Someone is giving dan rankings in Sumo. As to the clothing issue, I note that having one's belt come undone during a match results in a loss, contrary to the usual statement that only leaving the ring or having other than the sole of the foot touch the ground are the only ways to lose. This hasn't happened in decades.


----------



## Dronak (Jan 31, 2002)

Yes, arnisador, part of the rules state that if your mawashi comes off, you lose the match.  The reason you don't see this anymore is because if a rikishi's mawashi is getting dangerously loose, the referee can stop the match to fix it.  I've see a few stoppages before, usually because it's going really long but in one match this last basho someone got a bloody nose.  The ref taps both rikishi on the back and they stop.  He then checks out their positions (feet, hands, arms, bodies, heads, everything) so he can get them back in the same spot again, and then lets them separate.  Once apart they can get water and towel off if it's a break in a really long match or fix whatever the problem may be, say that super-loose mawashi.

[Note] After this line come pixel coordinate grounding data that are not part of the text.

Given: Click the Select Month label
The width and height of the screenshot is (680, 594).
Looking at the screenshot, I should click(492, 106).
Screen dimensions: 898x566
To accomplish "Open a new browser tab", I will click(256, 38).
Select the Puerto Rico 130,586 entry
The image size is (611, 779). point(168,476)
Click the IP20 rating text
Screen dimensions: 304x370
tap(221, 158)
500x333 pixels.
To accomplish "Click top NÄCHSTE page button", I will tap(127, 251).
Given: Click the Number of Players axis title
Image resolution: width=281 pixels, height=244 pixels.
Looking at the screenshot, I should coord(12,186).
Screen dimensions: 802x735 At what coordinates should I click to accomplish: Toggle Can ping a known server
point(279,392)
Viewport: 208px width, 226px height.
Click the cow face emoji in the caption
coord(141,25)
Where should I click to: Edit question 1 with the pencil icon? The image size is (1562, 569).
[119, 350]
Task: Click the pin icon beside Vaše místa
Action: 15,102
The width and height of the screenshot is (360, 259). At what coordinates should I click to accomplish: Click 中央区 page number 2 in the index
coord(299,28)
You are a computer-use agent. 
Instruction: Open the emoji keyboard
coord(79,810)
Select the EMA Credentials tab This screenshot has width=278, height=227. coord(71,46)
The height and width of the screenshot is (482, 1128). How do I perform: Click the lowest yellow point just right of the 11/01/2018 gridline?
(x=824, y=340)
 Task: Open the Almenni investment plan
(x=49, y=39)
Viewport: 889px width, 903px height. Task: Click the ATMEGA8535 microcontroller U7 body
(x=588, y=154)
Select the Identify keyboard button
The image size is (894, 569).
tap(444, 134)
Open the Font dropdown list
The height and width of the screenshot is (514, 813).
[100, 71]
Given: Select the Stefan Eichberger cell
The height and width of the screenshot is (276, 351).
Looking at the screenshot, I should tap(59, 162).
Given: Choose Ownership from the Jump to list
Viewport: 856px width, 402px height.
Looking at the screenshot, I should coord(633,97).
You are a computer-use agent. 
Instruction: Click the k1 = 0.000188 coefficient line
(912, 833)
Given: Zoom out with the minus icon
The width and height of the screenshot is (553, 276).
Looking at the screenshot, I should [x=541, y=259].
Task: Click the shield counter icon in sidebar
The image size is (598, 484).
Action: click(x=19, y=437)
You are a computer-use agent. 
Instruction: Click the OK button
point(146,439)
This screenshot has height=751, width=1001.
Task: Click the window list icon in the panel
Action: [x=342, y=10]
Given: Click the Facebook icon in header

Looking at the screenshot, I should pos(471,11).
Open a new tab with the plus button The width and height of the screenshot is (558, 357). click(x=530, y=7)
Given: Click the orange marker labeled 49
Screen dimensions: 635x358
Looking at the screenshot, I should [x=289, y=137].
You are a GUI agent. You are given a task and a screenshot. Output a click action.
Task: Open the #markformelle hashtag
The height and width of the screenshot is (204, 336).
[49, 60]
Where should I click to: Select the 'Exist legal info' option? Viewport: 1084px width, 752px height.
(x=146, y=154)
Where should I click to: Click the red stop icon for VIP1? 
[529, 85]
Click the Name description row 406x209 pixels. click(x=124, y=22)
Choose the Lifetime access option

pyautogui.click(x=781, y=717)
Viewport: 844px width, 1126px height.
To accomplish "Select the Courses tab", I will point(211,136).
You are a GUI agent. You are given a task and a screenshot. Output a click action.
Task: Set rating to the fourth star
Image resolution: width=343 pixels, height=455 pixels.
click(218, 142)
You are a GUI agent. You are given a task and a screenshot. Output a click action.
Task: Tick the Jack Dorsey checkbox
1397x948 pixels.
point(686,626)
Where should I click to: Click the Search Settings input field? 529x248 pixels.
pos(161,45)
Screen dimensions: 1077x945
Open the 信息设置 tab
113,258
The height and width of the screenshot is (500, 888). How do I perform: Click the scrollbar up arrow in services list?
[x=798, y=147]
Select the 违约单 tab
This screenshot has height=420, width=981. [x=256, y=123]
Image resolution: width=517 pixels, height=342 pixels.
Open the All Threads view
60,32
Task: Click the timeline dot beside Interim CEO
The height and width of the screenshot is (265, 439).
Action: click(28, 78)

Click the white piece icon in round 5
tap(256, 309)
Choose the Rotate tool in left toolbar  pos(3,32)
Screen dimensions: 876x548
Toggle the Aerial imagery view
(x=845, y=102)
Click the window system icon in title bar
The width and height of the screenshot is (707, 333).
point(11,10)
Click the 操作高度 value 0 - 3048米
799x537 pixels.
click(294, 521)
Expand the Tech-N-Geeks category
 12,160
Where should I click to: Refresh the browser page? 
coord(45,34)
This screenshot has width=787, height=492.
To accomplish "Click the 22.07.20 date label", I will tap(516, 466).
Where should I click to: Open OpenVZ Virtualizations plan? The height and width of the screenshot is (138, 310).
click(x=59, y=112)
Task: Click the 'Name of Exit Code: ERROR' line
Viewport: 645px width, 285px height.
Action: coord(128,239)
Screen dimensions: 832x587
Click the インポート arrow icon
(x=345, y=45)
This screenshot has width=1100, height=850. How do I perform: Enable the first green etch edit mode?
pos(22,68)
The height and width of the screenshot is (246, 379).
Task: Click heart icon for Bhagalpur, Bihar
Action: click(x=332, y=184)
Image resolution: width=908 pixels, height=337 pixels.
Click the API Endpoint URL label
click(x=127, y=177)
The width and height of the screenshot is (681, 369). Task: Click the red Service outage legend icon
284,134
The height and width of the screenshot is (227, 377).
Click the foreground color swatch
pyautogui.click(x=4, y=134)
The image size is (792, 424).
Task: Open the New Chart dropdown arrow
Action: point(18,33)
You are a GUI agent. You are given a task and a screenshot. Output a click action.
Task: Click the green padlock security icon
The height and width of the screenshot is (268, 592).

There are a number of illegal techniques that also cause you to lose the match.  I forget all of them offhand but they include clapping both of the opponent's ears at the same time, punching with a closed fist (almost certain), I think slapping the face (neck is OK though), and grabbing the vertical part of the mawashi (for fairly obvious reasons).  If you want to know all of the illegal techniques I can look them up for you later.


----------



## Cthulhu (Jan 31, 2002)

I think any strikes to the head/face is illegal, but neck strikes are perfectly alright.  Go fig.

I've seen a match some time ago where one of the rikishi was thrown out of the ring.  The other rikishi (the thrower) fell as well.  At first, the thrower was awarded the win.  However, after further review, it was revealed that the thrower's top-knot had come a bit loose and had actually hit the ground before he threw the other rikishi out.  He ended up being scored with a loss for that match.

Cthulhu


----------



## Nightingale (Sep 19, 2003)

olympic sumo...

what do you all think?


----------



## pknox (Oct 2, 2003)

Interestingly enough, the gentleman who is the head of the United States Sumo Federation, Yoshisada Yonezuka, is just down the block from me in Cranford, NJ.  He is perhaps better known as being the US Olympic Judo coach in 1988 and 1992, and training Mike Swain, among others.  I gave him a call, and according to him, the weight classes and womens' division were in fact introduced in an effort to ultimately make the sport attractive to the Olympic Committee.  Also, according to Yonezuka, the idea of expanding Sumo internationally and ultimately having Olympic Sumo competition was not introduced by the Americans, but instead the Japanese, in an effort to develop more international support for their sport.  It was Japanese businessmen who suggested to him that he develop U.S. Sumo (in places other than Hawaii, which has always had its fair share of practitioners) in the first place.  He truly believes that Sumo will be a demonstration sport either in the next Olympics or the one after that, and sees it being a full-fledged Olympic sport within the next 10-20 years if all goes well.  Evidently, at least for US athletes, there is already corporate sponsorship.  Among others, Japan Airlines has signed on board.  He said that other than Hawaii, there are probably less than 100 Sumotori nationally, and most have trained at his dojo.  There are in fact "traditional" belt ranks, which are awarded exclusively based on success in competition, similar to the titles given in the professional game.  Emmanuel Yarborough, former UFC competitor, is a Sumo Black Belt at his dojo (all almost 700 lbs of him).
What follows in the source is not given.